The face pulling in a doughy smile. "Ah, yes. Death Valley. The key. This was the key! Far below the surface of Death Valley, I found what I have been seeking—one of those incredible, prehistoric river beds, long dry, forgotten for eons, but linked with other huge chasms. I had to follow it. And that's why I disappeared. That's why I am here now, finally, with secrets of the inner earth that will make me master of the world."

"You proved all your theories, Professor?" Solo prodded.

Exhausted from the exertion of talking, the stout man settled into a reclining leather chair, and lay for some moments, breathing from small oxygen flasks.

"We are many billions of years inside the earth's crust, gentlemen. Difficult even for a body that's anxious to adapt, to learn to live in such an alien atmosphere… But to answer your question, Mr. Solo. Yes, I proved all my theories beyond my most frantic dreams. Rib-like valleys and huge river beds, dwarfing anything known on the surface today; unbelievable subterranean freeways to every part of the western hemisphere.

"Perhaps a wall to blown away here, another there; but the links existed, I had only to find them, open them, and then lace them with railings—a few hours from Chicago to New Orleans, from San Francisco across to New York."

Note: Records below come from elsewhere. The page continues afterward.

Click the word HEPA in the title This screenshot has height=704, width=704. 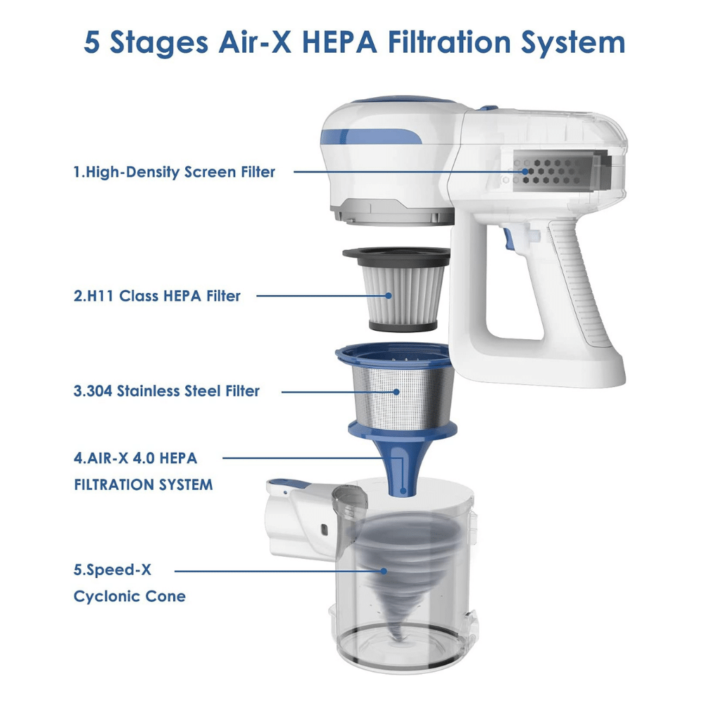click(339, 42)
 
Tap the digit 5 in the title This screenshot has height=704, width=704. click(92, 43)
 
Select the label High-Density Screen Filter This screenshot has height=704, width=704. click(174, 172)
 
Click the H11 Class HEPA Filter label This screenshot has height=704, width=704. click(157, 296)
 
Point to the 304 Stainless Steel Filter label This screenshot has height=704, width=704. click(167, 391)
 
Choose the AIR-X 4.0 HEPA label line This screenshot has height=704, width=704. click(136, 458)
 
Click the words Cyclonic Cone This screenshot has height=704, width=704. click(130, 596)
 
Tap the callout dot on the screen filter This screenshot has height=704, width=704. click(525, 172)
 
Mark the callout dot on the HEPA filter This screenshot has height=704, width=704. click(389, 296)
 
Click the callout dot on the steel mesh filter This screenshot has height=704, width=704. click(396, 392)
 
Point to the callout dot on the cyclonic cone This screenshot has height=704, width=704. click(384, 571)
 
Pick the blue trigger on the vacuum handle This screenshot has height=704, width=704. click(509, 239)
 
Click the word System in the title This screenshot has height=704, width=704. click(573, 43)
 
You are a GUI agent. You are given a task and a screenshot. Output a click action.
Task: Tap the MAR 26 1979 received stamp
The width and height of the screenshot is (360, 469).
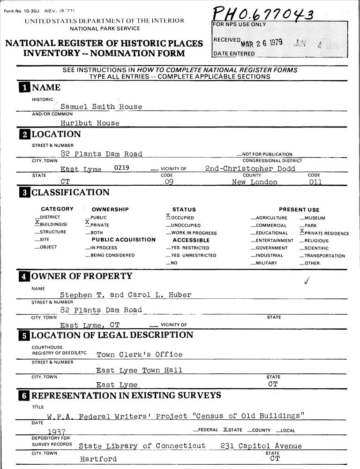coord(262,43)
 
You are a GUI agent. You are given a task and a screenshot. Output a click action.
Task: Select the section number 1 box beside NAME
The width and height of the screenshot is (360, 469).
coord(24,88)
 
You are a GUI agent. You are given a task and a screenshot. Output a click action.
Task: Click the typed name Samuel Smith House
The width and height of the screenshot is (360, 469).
coord(101,106)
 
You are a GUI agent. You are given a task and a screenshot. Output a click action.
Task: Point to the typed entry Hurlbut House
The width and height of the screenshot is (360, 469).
coord(90,123)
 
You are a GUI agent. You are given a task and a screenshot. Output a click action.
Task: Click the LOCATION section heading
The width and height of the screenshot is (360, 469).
coord(56,134)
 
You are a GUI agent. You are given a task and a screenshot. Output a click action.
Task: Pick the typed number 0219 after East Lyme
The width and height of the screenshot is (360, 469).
coord(122,167)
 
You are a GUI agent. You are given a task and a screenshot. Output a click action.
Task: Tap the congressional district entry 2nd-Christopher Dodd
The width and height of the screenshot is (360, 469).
coord(250,168)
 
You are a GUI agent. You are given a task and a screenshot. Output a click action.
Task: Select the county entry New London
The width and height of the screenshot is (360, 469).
coord(255,182)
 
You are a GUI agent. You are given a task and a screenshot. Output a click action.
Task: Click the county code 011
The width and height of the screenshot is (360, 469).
coord(315,182)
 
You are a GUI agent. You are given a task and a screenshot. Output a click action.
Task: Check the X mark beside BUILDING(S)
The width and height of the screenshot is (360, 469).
coord(37,223)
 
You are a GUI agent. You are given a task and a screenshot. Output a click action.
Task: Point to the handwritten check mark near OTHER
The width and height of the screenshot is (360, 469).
coord(307,281)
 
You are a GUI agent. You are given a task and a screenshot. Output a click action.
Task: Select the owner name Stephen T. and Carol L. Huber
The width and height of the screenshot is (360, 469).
coord(126,295)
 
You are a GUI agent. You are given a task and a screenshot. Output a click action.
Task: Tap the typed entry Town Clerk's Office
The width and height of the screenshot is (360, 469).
coord(139,355)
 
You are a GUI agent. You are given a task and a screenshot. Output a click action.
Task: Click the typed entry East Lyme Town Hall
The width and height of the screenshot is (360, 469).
coord(139,371)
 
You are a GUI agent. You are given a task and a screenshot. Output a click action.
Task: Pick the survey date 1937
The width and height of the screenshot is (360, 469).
coord(56,431)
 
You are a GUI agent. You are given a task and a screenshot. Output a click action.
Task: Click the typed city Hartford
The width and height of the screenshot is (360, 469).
coord(98,459)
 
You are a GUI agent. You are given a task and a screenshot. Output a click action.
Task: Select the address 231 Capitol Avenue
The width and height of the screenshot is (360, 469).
coord(261,446)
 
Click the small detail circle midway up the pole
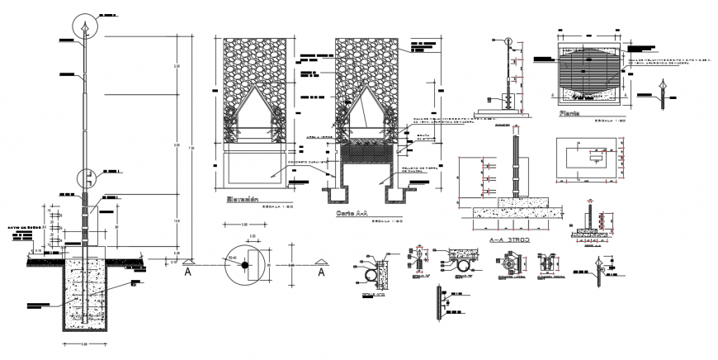coord(86,176)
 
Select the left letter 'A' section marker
coord(188,269)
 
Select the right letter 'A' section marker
coord(322,269)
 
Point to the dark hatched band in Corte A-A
coord(366,152)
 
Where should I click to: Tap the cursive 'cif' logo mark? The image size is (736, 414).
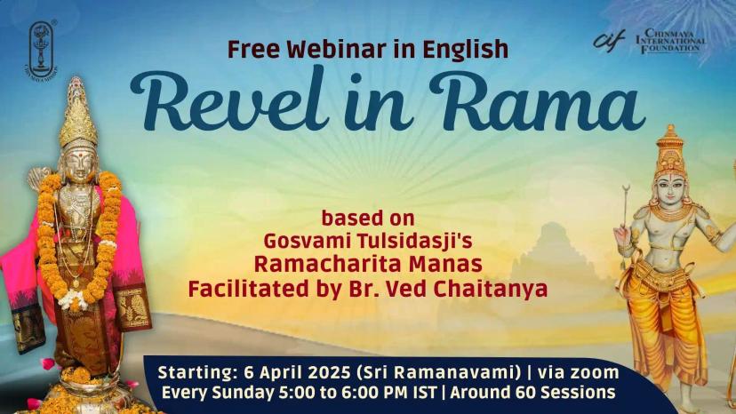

"And once you had them—there was only one use for those underground freeways—move fast and secretly, transporting anything you wished, including atomic destruction," Solo said.

Finnish smiled. "You simplify it, but that's the main idea.
THRUSH
was pleased to aid me in recruiting labor through Mexico, nuclear components through Canada, and the best scientific minds. At first we could take trains only car by car, an engine here, another there. But our atomic—powered elevators have made anything possible!"

Finnish swung out his leaden arm to an oblong table beside his chair. He took up one of the dozens of palm-sized rectangles that Illya and Solo now saw were placed on every table in the room—for instant use by a near sighted man.

Finnish pressed the button on the instrument.

At once a door slid open in a wall and a stout-bodied servant appeared there. He entered, bowing before Finnish.

Solo grinned: "Things were never like this at UCLA, eh, Professor?"